(Items about locating things on screens)
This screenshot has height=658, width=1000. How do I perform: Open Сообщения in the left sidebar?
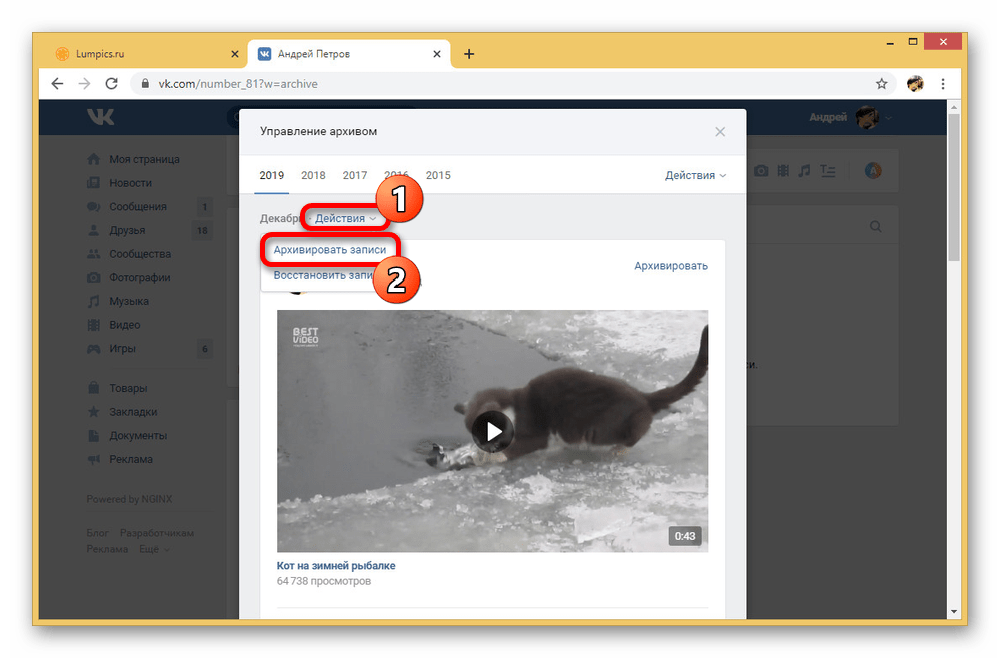pyautogui.click(x=137, y=207)
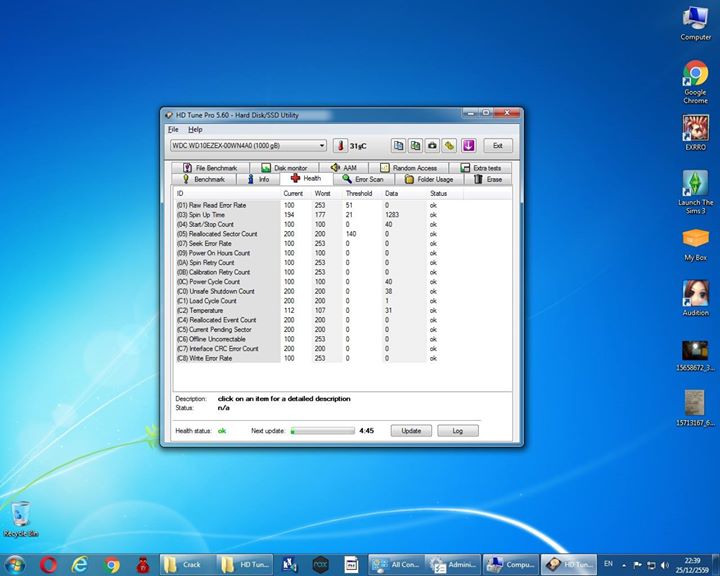Click the Log button

click(x=457, y=431)
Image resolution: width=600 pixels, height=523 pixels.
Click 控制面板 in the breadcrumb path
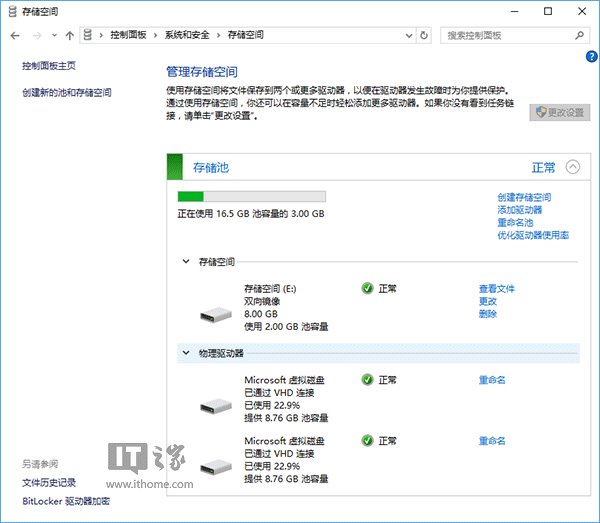(128, 35)
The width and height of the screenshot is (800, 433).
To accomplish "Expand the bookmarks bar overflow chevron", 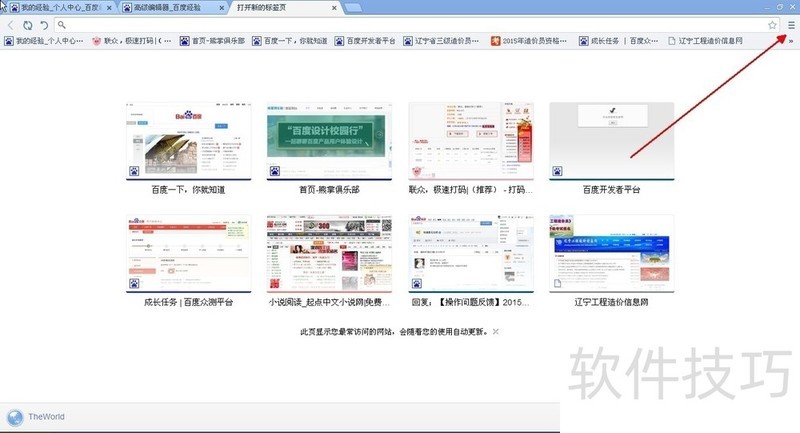I will point(791,41).
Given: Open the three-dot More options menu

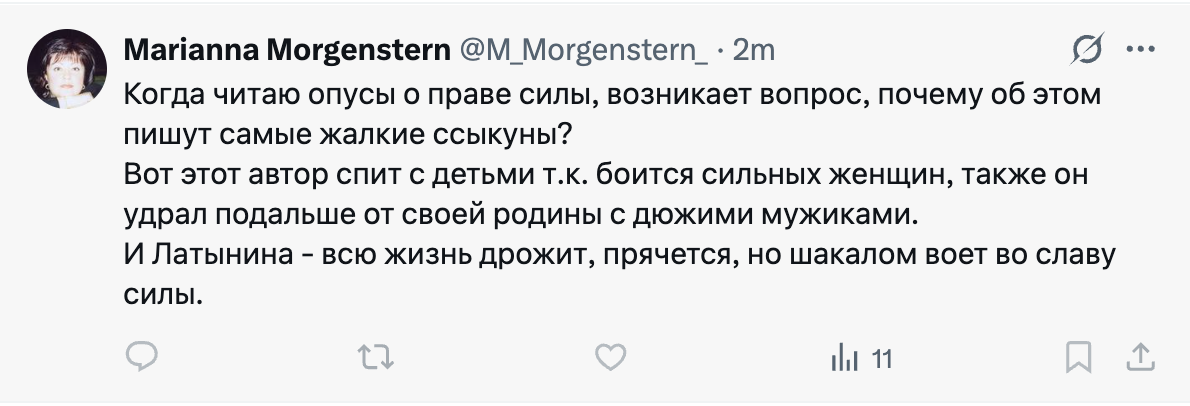Looking at the screenshot, I should click(x=1141, y=49).
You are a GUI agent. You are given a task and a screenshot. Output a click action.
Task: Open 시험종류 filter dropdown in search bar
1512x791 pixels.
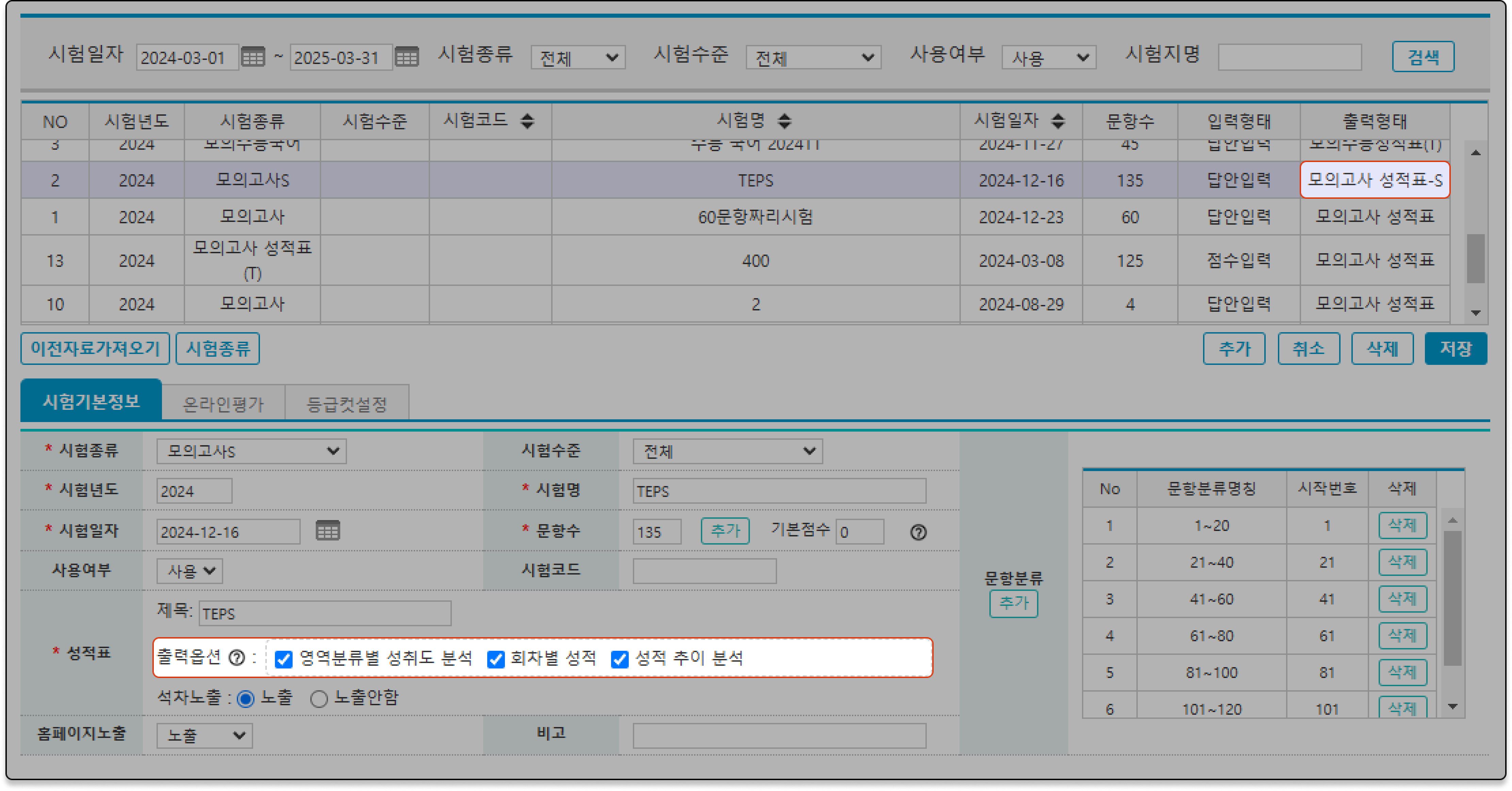point(578,58)

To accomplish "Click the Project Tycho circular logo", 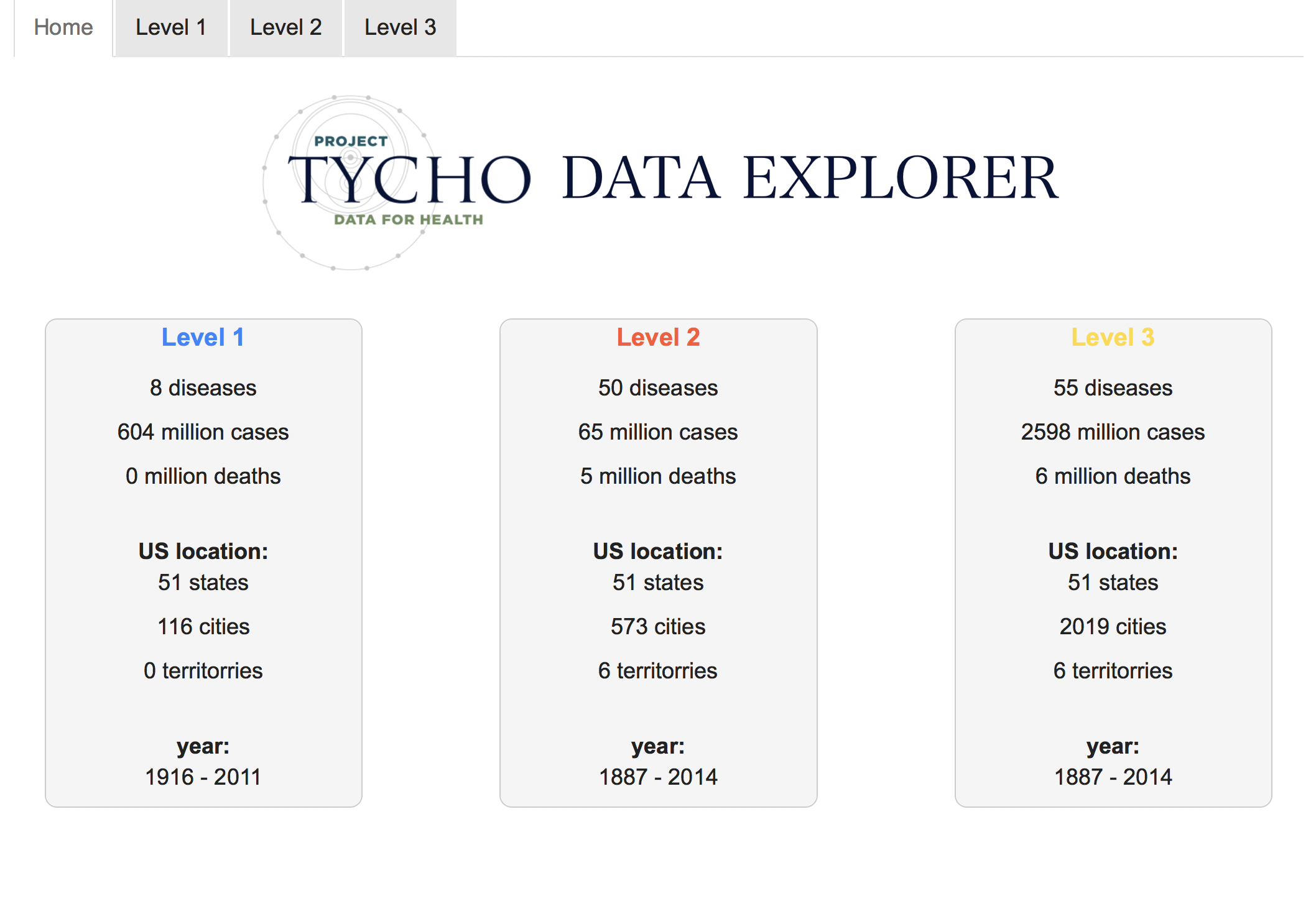I will point(350,182).

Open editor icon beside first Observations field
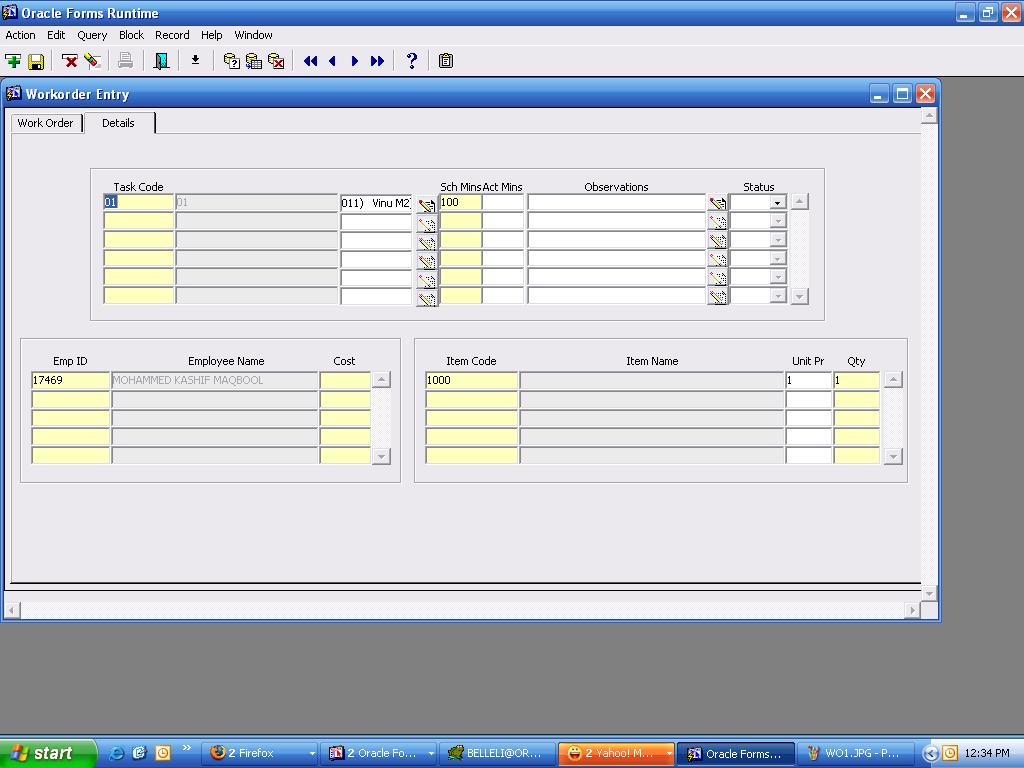pyautogui.click(x=717, y=203)
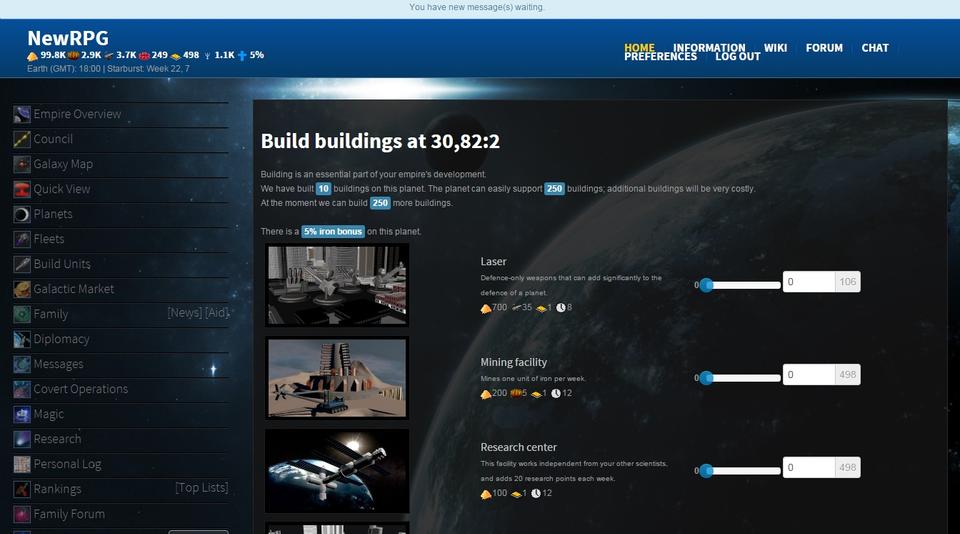Click the new messages waiting notification bar
The height and width of the screenshot is (534, 960).
(480, 7)
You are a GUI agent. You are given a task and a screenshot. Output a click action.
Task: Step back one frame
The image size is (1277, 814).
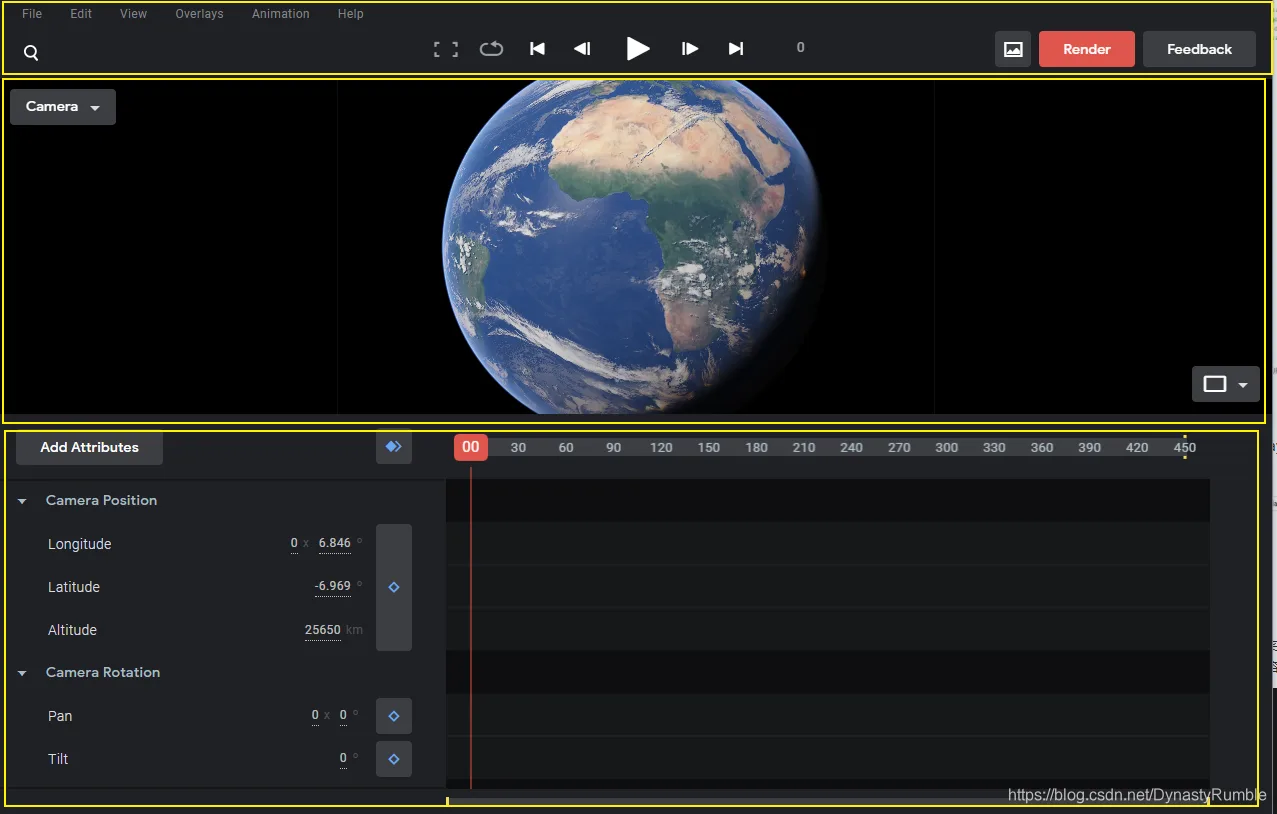point(582,48)
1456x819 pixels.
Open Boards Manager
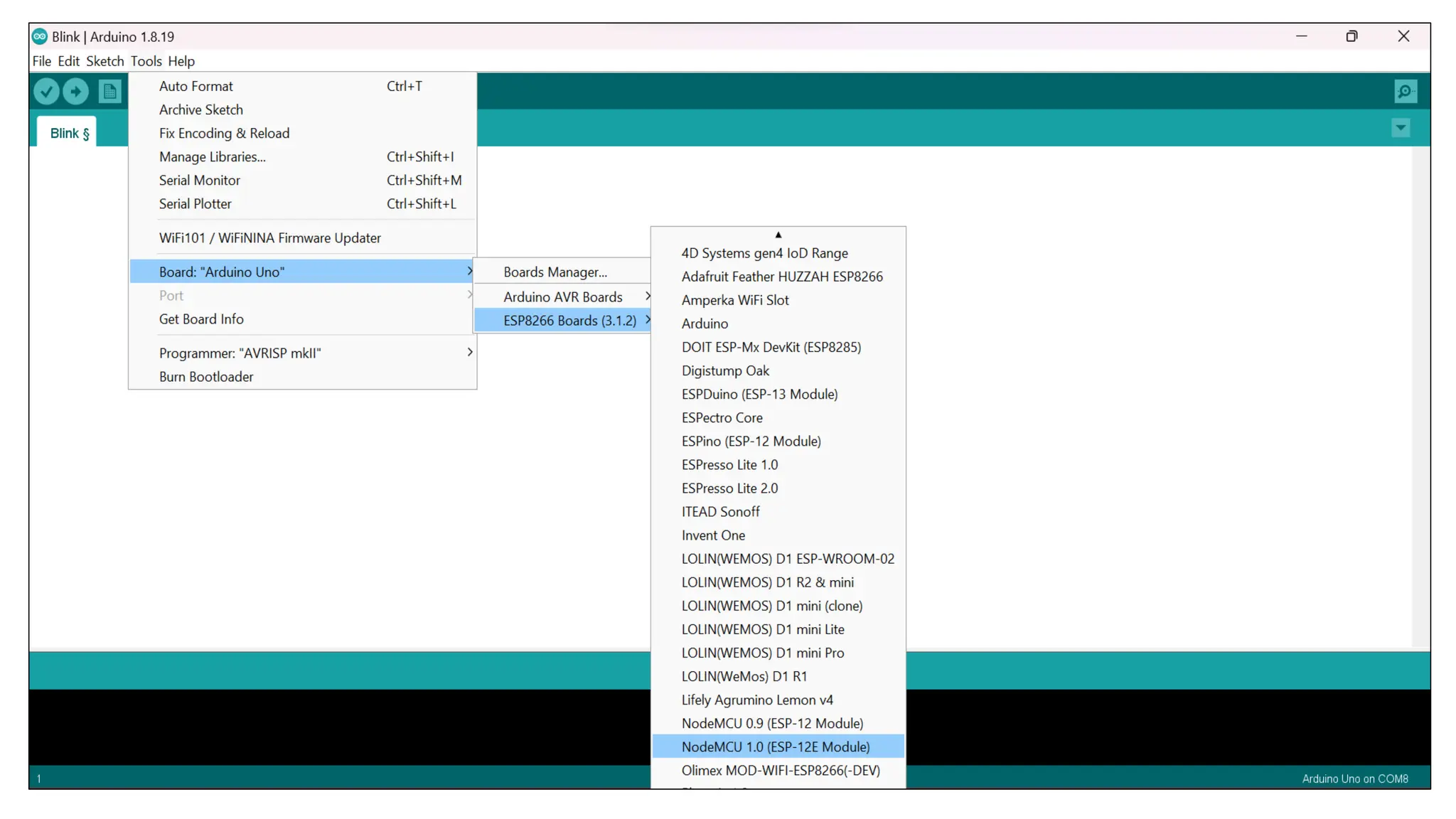point(555,272)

- _CHALLENGE_:
Gather every line in the items above that contains the word "pixels", and copy each one out.

- _TASK ANSWER_:
Image resolution: width=600 pixels, height=523 pixels.
1512x791 pixels.
1456x819 pixels.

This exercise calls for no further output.